Cibo, filiere e sovranità. Intervistato dal condirettore Massimo de’ Manzoni in occasione de il Giorno della Verità, il presidente esecutivo di BF Spa (Bonifiche Ferraresi) Federico Vecchioni ha fatto il punto sull'importanza del mondo agricolo e sulle sue potenzialità palco nazionale (e non solo).
In vista della complessità dell'attuale contesto mondiale, afferma Vecchioni, si potrebbe dire che l'agricoltura abbia finalmente riacquistato il suo reale valore, acquisendo persino un importante ruolo geostrategico. «C’è una percezione internazionale che quello agricolo sia un tema di rilevanza non solo economica, ma anche sociale. Basti pensare che l’emergenza alimentare in aree di scarsità agricola abbia causato tensioni preoccupanti e strutturali in ambito planetario. Per questo, il mondo agroalimentare è tornato a un’attenzione non più solo di settore. «Il ministero dell'Agricoltura è politico. E l’agricoltura non può essere collocata ai margini dell’economia: sarebbe un grave errore di tipo politico».

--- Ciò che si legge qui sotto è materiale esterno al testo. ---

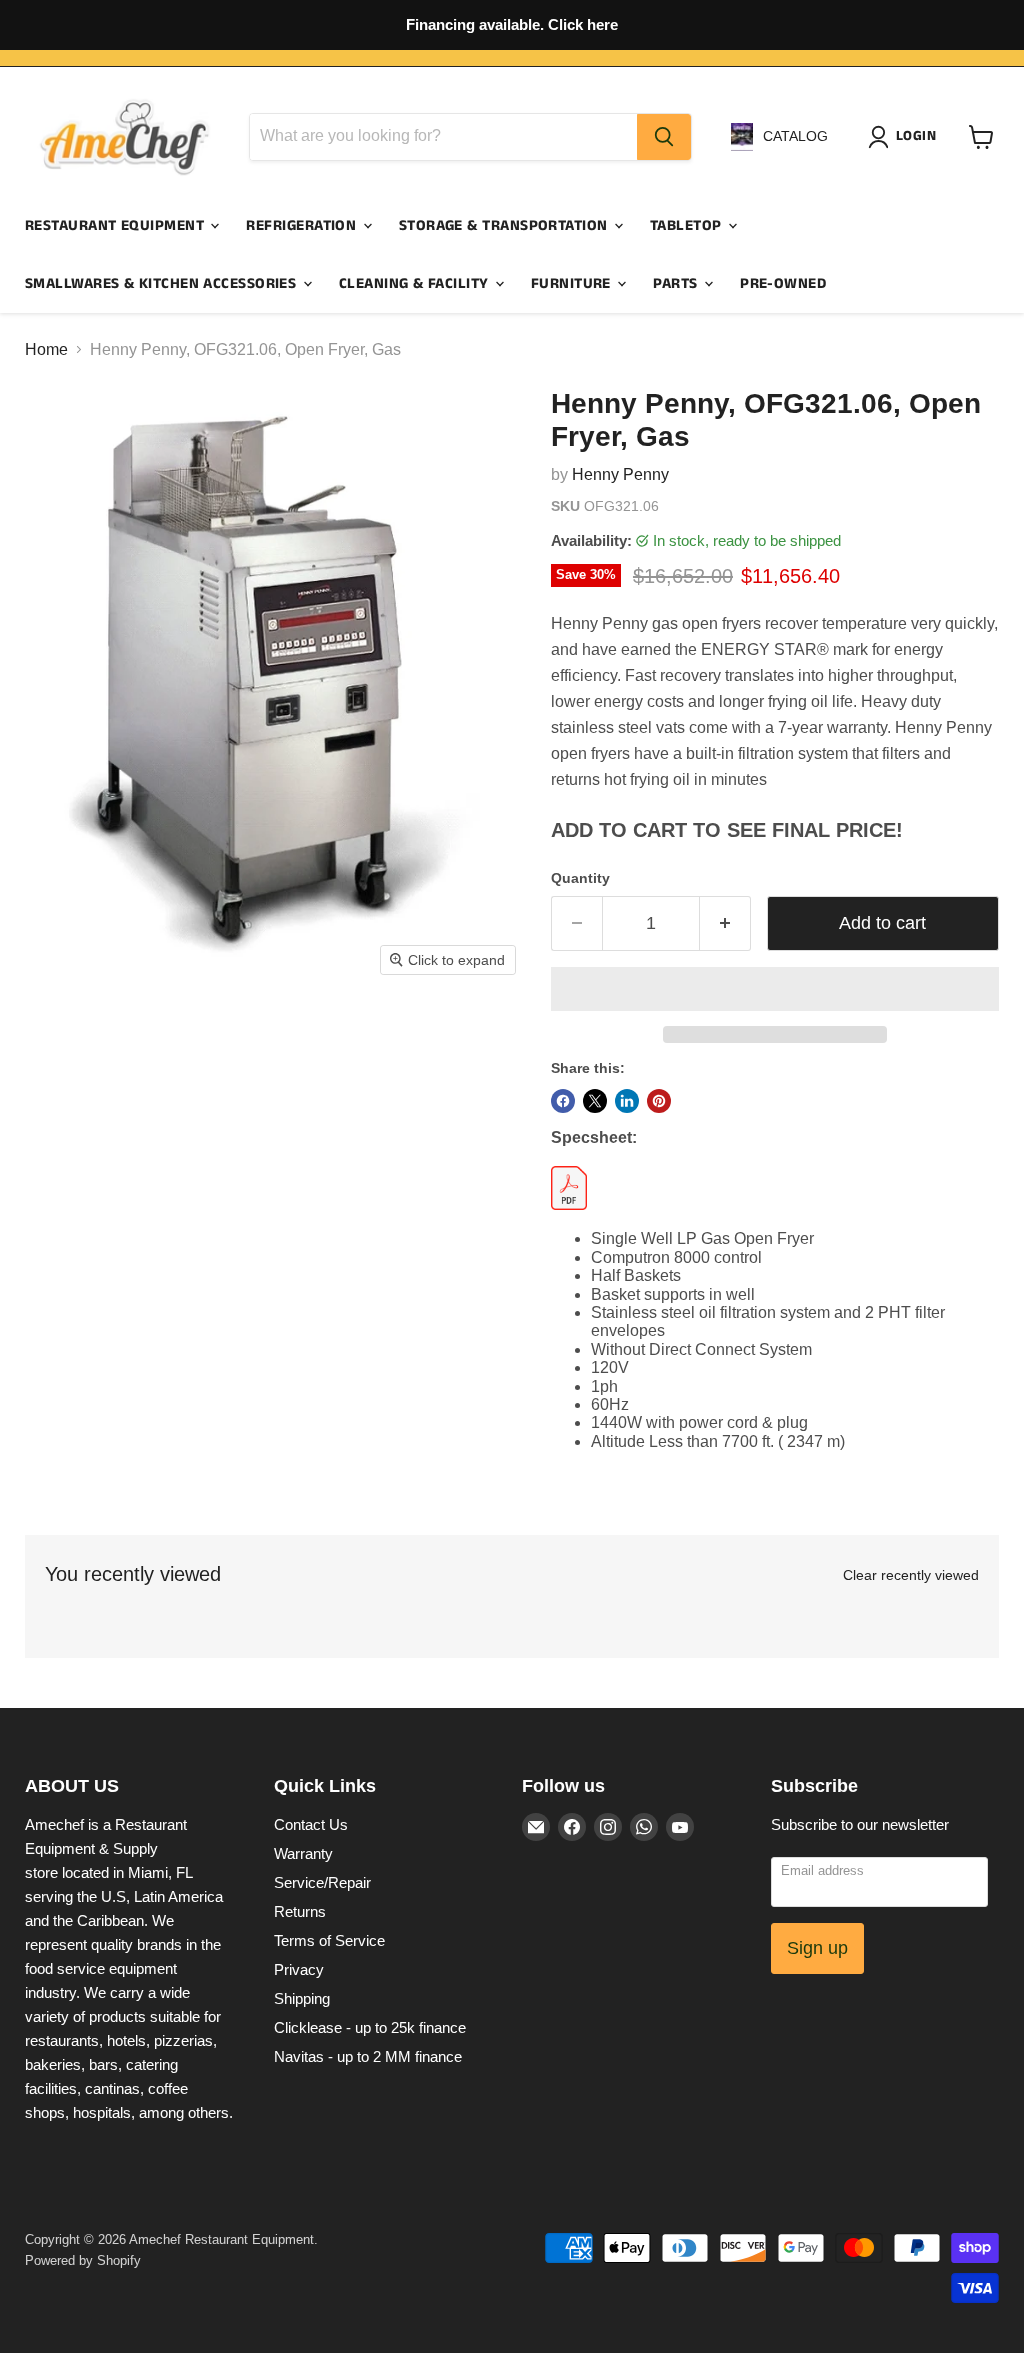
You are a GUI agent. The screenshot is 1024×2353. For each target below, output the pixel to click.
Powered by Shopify (83, 2260)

«Ma se da un lato la rilevanza del cibo è tornata di tutti i Paesi (non solo quelli più poveri), dall’altra» sostiene il presidente esecutivo di BF Spa «abbiamo il dovere quasi morale di dare al comparto della produzione agricola una priorità di allenza tra governi, in primis l’Europa e le scelte fatte dal 1957. Allora si pensava al reddito agricolo, poi lo si è a lungo dimenticato».
Bonifiche Ferraresi, nella visione di Vecchioni, «è un ecosistema molto flessibile di imprese che hanno deciso di creare un’infrastuttura industriale con natura privata ma con la consapevolezza di una rilevanza istituzionale. Dobbiamo quindi intervenire sul tessuto sociale: con un sano tessuto sociale ci sarà un sano tessuto produttivo. In caso contrario no».

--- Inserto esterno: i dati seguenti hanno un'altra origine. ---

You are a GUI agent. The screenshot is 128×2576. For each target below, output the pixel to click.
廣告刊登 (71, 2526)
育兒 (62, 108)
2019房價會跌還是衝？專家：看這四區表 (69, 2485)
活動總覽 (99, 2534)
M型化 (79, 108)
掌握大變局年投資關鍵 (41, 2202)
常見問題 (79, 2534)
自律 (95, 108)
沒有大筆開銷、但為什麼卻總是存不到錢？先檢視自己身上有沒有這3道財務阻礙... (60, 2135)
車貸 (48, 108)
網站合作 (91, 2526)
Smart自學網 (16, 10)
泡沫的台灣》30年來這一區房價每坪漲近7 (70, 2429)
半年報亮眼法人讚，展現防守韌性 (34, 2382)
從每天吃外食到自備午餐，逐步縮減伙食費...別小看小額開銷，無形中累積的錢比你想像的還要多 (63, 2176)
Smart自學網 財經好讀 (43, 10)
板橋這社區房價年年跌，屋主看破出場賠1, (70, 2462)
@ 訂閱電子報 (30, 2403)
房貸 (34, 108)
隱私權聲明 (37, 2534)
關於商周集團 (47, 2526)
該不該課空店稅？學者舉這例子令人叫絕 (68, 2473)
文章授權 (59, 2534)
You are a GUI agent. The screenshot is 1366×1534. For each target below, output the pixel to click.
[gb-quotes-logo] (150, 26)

De' Manzoni concentra quindi l'attenzione sul modo in cui creare un sano tessuto sociale, in questo mondo di scarse risorse e di un'intelligenza artificiale che le assorbe ulteriormente, mentre al contrario diminuiscono le terre coltivabili. Vecchioni spiega tuttavia che, fortunatamente, «in realtà nel mondo esiste ancora molta terra da preservare e restituire alle future generazioni». Inoltre, afferma, «BF Spa non compra terreni, ma gestisce valore per realizzare un'infrastruttura che può essere replicata anche in altri contesti (le cosiddette model farm), ma che al tempo stesso opera con la comunità (dai piccoli agricoltori alle istituzioni).
Nella fase finale dell'intervento, Vecchioni ha ricordato l'importanza di tornare a investire sui giovani: «Nel 2022 gli iscritti alla facoltà universitaria di Scienze agrarie erano 4.200, mentre oggi sono meno di 2.000. Eppure, nello stesso momento, aumentano gli iscritti a Ingegneria agraria. La differenza la fa proprio la parola "ingegneria", che nell'immaginario dei giovani li fa pensare di avere un lavoro più sicuro se si iscrivono a questa facoltà rispetto a quella di agronomia». Con la consapevolezza rassicurante che «l’ia non sostituirà mai la professione dell’agricoltore».